#### [WORKING DATA]
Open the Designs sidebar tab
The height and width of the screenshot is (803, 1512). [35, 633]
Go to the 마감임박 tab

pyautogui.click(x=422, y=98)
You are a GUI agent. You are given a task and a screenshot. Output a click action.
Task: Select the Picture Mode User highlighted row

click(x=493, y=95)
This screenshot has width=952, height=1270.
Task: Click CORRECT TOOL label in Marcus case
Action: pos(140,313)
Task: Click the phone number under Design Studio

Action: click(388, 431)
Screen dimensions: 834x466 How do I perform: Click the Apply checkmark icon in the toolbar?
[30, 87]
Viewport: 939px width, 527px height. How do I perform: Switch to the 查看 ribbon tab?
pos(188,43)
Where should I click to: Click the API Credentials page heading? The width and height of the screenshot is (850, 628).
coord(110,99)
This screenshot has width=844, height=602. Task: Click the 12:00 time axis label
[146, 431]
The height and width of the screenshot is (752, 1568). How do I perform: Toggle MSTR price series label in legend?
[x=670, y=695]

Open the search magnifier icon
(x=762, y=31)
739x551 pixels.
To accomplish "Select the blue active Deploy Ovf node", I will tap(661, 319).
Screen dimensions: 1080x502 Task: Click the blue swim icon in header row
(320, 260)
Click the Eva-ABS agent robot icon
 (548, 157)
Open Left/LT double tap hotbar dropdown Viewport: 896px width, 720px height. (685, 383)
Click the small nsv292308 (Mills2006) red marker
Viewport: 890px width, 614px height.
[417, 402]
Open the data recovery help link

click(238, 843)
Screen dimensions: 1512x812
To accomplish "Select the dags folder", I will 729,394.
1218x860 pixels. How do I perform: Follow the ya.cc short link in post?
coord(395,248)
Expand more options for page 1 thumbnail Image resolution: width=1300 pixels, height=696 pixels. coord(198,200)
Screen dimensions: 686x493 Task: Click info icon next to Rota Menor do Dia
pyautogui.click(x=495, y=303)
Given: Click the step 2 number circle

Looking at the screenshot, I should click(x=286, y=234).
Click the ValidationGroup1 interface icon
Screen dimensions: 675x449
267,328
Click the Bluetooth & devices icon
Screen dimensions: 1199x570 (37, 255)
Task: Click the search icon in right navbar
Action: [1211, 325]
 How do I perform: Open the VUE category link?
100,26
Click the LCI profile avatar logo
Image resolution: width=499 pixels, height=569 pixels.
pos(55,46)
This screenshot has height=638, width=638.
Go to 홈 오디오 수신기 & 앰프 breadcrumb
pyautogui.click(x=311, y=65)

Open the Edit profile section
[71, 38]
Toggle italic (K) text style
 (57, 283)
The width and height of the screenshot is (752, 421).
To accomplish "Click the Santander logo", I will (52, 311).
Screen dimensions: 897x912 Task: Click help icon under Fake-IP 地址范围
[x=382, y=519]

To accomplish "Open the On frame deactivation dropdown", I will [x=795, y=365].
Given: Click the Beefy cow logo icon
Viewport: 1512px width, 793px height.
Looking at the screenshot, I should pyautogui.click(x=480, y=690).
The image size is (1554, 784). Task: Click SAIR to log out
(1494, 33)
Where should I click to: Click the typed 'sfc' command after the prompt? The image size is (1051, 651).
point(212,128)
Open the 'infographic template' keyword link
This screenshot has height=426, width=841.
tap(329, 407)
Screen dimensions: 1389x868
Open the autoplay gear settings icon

#### [WHAT YOU SHOULD DO]
Print all the entries above. Keep each one exact.

#### [ANSWER TO THE PROBLEM]
Open the Designs sidebar tab
The height and width of the screenshot is (803, 1512). [35, 633]
Go to the 마감임박 tab

pyautogui.click(x=422, y=98)
You are a GUI agent. You are given a task and a screenshot. Output a click action.
Task: Select the Picture Mode User highlighted row

click(x=493, y=95)
This screenshot has width=952, height=1270.
Task: Click CORRECT TOOL label in Marcus case
Action: pos(140,313)
Task: Click the phone number under Design Studio

Action: click(388, 431)
Screen dimensions: 834x466 How do I perform: Click the Apply checkmark icon in the toolbar?
[30, 87]
Viewport: 939px width, 527px height. How do I perform: Switch to the 查看 ribbon tab?
pos(188,43)
Where should I click to: Click the API Credentials page heading? The width and height of the screenshot is (850, 628).
coord(110,99)
This screenshot has width=844, height=602. Task: Click the 12:00 time axis label
[146, 431]
The height and width of the screenshot is (752, 1568). How do I perform: Toggle MSTR price series label in legend?
[x=670, y=695]

Open the search magnifier icon
(x=762, y=31)
739x551 pixels.
To accomplish "Select the blue active Deploy Ovf node", I will tap(661, 319).
Screen dimensions: 1080x502 Task: Click the blue swim icon in header row
(320, 260)
Click the Eva-ABS agent robot icon
 (548, 157)
Open Left/LT double tap hotbar dropdown Viewport: 896px width, 720px height. (685, 383)
Click the small nsv292308 (Mills2006) red marker
Viewport: 890px width, 614px height.
[417, 402]
Open the data recovery help link

click(238, 843)
Screen dimensions: 1512x812
To accomplish "Select the dags folder", I will 729,394.
1218x860 pixels. How do I perform: Follow the ya.cc short link in post?
coord(395,248)
Expand more options for page 1 thumbnail Image resolution: width=1300 pixels, height=696 pixels. coord(198,200)
Screen dimensions: 686x493 Task: Click info icon next to Rota Menor do Dia
pyautogui.click(x=495, y=303)
Given: Click the step 2 number circle

Looking at the screenshot, I should click(x=286, y=234).
Click the ValidationGroup1 interface icon
Screen dimensions: 675x449
267,328
Click the Bluetooth & devices icon
Screen dimensions: 1199x570 (37, 255)
Task: Click the search icon in right navbar
Action: [1211, 325]
 How do I perform: Open the VUE category link?
100,26
Click the LCI profile avatar logo
Image resolution: width=499 pixels, height=569 pixels.
pos(55,46)
This screenshot has height=638, width=638.
Go to 홈 오디오 수신기 & 앰프 breadcrumb
pyautogui.click(x=311, y=65)

Open the Edit profile section
[71, 38]
Toggle italic (K) text style
 (57, 283)
The width and height of the screenshot is (752, 421).
To accomplish "Click the Santander logo", I will (52, 311).
Screen dimensions: 897x912 Task: Click help icon under Fake-IP 地址范围
[x=382, y=519]

To accomplish "Open the On frame deactivation dropdown", I will [x=795, y=365].
Given: Click the Beefy cow logo icon
Viewport: 1512px width, 793px height.
Looking at the screenshot, I should pyautogui.click(x=480, y=690).
The image size is (1554, 784). Task: Click SAIR to log out
(1494, 33)
Where should I click to: Click the typed 'sfc' command after the prompt? The image size is (1051, 651).
point(212,128)
Open the 'infographic template' keyword link
This screenshot has height=426, width=841.
tap(329, 407)
Screen dimensions: 1389x868
Open the autoplay gear settings icon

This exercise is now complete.